Rather than configuring a separate router, if your server has 2 or more Ethernet ports then it is possible to use it as a router. In order to do so you need to set up your isp supplied router in modem mode (which you can do easy enough by just assigning the address of your server as a DMZ and turning off any firewalling. How you do this will depend on the specific router.

For actual Broadband modems rather than routers that you are making work as modems you will need to set up a pppoe connection from your server (wich is not too difficult but beyone the scope of this manual).

If you have 2 NICs on a Linux box, both configured with IP’s you don’t have to add a route from one network to another. That will be done automatically.

Add a default gateway address on the WAN NIC. Do not do this in the configuration of the LAN NIC.

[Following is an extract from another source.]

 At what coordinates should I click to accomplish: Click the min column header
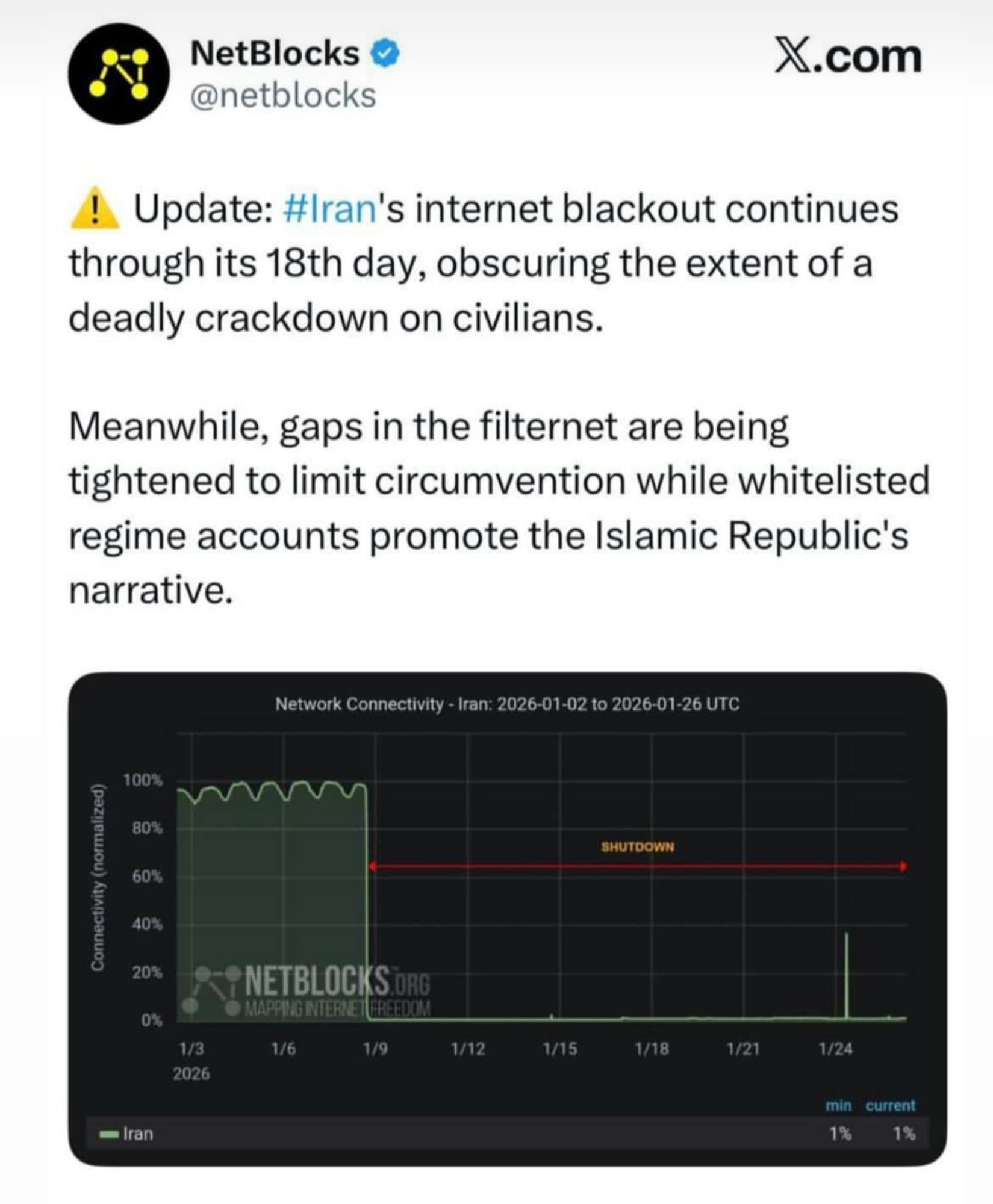pyautogui.click(x=838, y=1105)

Then enable forwarding in the kernel:

#echo 1 >> /proc/sys/net/ipv4/ip_forward

To make it auto-set this value on boot uncomment this line in /etc/sysctl.conf

#net.ipv4.ip_forward=1

Then set up some rules in iptables to perform the natting and forwarding:

In this example “eth0” is the LAN interface and “eth1” is the WAN

Always accept loopback traffic

#iptables -A INPUT -i lo -j ACCEPT

We allow traffic from the LAN side

#iptables -A INPUT -i eth0 -j ACCEPT

ROUTING TABLES

Allow established connections

#iptables -A INPUT -m state --state ESTABLISHED,RELATED -j ACCEPT
#iptables -t nat -A POSTROUTING -o eth1 -j MASQUERADE

Fowarding

#iptables -A FORWARD -i eth1 -o eth0 -m state --state RELATED,ESTABLISHED -j ACCEPT

Allow outgoing connections from the LAN side.

#iptables -A FORWARD -i eth0 -o eth1 -j ACCEPT

that should do it.

If you haven’t already installed it then install iptables-persistant and then run

#iptables-save > /etc/iptables/rules.v4

Note:

If have set up a VPN you should follow the instructions in the openvpn section and bind it to the LAN Something like:

#iptables -t nat -A POSTROUTING -s 10.8.0.0/24 -o eth0 -j MASQUERADE

for this configuration (where eth0 is the LAN).